#### The data
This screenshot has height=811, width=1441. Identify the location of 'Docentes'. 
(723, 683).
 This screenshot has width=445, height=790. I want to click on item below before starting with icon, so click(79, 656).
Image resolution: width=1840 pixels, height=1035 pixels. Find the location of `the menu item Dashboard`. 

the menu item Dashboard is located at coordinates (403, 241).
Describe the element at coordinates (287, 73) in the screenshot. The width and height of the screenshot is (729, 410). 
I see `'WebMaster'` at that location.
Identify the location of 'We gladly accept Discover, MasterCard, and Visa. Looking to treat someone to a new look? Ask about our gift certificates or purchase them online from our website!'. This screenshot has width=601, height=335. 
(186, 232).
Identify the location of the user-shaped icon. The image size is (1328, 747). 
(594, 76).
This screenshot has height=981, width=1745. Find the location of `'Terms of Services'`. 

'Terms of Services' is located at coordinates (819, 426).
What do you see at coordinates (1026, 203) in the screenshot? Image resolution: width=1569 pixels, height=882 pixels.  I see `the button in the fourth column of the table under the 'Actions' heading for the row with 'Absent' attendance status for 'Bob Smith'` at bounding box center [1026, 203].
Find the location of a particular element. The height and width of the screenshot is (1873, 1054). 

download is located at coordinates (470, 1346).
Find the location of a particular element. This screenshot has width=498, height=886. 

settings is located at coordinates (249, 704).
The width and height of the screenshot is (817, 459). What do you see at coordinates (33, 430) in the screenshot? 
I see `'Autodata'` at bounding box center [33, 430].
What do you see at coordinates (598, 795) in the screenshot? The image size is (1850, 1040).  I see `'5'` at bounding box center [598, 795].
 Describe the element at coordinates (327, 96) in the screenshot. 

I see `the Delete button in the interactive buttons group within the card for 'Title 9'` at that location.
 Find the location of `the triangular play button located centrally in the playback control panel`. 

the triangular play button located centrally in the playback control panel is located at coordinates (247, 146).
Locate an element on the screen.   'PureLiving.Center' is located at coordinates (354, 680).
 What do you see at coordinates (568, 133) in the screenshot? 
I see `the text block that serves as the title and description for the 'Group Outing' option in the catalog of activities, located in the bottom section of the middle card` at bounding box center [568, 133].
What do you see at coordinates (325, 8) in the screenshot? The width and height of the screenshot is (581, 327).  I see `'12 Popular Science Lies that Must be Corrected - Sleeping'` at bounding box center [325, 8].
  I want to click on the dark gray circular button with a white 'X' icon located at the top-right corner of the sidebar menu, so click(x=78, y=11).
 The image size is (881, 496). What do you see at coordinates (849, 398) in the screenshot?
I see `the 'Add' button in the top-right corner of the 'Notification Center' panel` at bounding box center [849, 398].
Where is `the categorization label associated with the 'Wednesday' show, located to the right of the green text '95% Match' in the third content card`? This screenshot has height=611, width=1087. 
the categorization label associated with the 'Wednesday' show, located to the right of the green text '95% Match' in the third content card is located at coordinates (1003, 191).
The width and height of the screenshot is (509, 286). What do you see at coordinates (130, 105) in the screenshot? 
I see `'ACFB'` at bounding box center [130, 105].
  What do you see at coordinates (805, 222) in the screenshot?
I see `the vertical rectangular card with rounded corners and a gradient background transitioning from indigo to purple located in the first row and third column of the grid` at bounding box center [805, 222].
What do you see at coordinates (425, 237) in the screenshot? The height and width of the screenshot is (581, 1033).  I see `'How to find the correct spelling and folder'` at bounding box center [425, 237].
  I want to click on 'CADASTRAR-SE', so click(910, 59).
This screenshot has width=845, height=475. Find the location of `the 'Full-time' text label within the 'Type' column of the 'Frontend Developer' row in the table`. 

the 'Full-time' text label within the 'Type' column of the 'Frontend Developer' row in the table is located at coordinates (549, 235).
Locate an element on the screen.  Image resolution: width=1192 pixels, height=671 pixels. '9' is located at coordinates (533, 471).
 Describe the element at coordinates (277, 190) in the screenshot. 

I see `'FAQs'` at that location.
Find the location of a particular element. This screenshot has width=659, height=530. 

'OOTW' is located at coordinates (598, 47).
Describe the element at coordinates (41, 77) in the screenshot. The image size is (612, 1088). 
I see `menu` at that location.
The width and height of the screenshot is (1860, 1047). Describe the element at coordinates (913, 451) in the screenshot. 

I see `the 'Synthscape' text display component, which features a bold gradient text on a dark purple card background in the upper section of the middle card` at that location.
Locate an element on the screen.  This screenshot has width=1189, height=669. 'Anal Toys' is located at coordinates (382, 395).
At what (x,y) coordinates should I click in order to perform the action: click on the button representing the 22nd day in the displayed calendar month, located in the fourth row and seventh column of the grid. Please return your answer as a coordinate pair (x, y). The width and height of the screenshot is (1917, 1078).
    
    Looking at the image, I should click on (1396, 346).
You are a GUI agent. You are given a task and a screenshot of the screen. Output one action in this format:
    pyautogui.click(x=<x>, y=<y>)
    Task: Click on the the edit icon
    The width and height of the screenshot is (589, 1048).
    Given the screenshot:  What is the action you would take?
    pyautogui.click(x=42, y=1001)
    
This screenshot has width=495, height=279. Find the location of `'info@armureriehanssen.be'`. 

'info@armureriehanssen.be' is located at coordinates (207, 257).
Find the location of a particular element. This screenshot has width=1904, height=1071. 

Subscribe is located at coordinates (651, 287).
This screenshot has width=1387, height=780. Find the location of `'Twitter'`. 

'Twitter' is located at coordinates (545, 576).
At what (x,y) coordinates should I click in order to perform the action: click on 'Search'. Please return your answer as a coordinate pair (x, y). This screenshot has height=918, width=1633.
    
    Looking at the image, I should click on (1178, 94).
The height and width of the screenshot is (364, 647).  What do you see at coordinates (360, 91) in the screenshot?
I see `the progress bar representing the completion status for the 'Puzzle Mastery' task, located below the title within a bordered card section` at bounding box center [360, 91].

#### Job
Extract each line from the entries above that contains the string "Full", treating uppercase and lowercase as different, and copy every such line whole.

#### The output
This screenshot has width=845, height=475. Find the location of `the 'Full-time' text label within the 'Type' column of the 'Frontend Developer' row in the table`. 
the 'Full-time' text label within the 'Type' column of the 'Frontend Developer' row in the table is located at coordinates (549, 235).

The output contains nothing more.